Mereka bergelar habib dan membentuk kebangsawanan beragama di mana pun tinggal.
Sebagian di antara mereka dikenal sebagai ulama besar yang memiliki jaringan
internasional. Kalangan elite Muslim di India, terutama di Gujarat, sangat
menghormati mereka.
Para
sayid datang ke Nusantara pada akhir abad ke-18. Awalnya, mereka tinggal di
Aceh, lalu ke Palembang dan Pontianak. Setelah tahun 1820, kebanyakan mereka
mulai menetap di Jawa. Sama seperti saat mereka tinggal di Gujarat, di
Nusantara mereka juga sangat dihormati karena posisinya sebagai keturunan dan
pewaris nabi.
Dalam
buku Orang Arab di Nusantara, menurut
sensus penduduk Hindia Belanda tahun 1885, jumlah kaum Hadrami di Batavia
mencapai 1.448 orang, di Surabaya ada 1.145 orang, Gresik 867 orang, Cirebon
834 orang, Pekalongan 757 orang, dan Semarang 600 orang.
Di
Batavia, golongan sayid menjadi minoritas kaum Hadrami. Di Pekalongan, sebagian
besar kaum Hadrami berasal dari golongan sayid. Kalangan sayid menikah dengan
anak perempuan pemimpin dan pemuka setempat.
Imigran
Hadrami hanya terdiri dari pria. Sebab, istri mereka enggan meninggalkan
Hadrami dan meninggalkan Hadramaut dan memilih kembali tinggal bersama
orangtuanya. Namun, poligami hanya terjadi dalam perantauan. Menurut LWC van
den Berg, poligami tak berakar dalam tradisi Hadrami. Di Hadramaut, jika
seorang suami mengambil istri kedua, istri pertama akan pergi dari rumah dan
tinggal di rumah orangtuanya. Itu memaksa suami menceraikan istri pertamanya.
Masuk Pekojan
Tahun
1844, komunitas Hadrami di Batavia membengkak, membuat Pemerintah Hindia
Belanda menunjuk seorang kapitan Arab yang bakal memimpin kampung Arab. Di masa
pemerintahan Gubernur Jenderal VOC Jan Pieterszoon Coen (1619-1622, 1627-1629)

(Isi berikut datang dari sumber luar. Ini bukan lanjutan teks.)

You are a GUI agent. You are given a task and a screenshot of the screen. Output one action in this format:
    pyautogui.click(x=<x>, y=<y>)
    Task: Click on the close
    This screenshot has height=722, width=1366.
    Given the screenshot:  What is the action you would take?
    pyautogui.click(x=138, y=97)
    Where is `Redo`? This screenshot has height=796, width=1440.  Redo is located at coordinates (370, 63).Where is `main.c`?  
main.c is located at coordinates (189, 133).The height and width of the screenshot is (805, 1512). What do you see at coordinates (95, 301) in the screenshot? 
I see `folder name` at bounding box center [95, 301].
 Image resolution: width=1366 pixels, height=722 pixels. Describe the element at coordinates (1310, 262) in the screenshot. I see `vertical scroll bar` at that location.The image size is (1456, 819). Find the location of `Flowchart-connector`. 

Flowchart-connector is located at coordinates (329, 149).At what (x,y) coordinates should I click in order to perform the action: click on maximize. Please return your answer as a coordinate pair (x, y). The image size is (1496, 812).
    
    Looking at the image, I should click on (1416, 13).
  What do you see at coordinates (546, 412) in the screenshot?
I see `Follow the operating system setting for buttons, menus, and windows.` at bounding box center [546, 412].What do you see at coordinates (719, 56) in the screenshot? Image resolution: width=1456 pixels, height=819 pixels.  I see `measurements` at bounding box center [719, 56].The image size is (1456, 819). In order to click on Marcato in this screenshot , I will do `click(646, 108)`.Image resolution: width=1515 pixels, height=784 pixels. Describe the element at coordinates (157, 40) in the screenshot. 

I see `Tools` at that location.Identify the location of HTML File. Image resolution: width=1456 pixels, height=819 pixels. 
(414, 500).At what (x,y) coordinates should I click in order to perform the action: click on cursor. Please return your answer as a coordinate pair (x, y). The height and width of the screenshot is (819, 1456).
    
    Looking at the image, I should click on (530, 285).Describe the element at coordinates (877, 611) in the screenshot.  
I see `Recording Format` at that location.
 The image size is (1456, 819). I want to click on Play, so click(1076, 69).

setiap kampung di Batavia dipimpin oleh seorang kapitan.
Jaringan
kampung ini dikelompokkan menurut suku dan golongan. Tujuannya, seperti
disebutkan dalam buku, Batavia 1740,
Menyisir Jejak Betawi, membangun kekuatan militer, mengembangkan ekonomi
kawasan, serta mengendalikan keamanan lewat penerbitan surat jalan passen stelsel dan wijken stelsel. Surat ini harus dibawa saat warga pergi ke luar
kampung.
Pada
abad ke-18, VOC menetapkan Pekojan sebagai kampung Arab atau lebih tepatnya
kampung kaum Hadrami. Kala itu, imigran Hadrami ini wajib tinggal di Pekojan.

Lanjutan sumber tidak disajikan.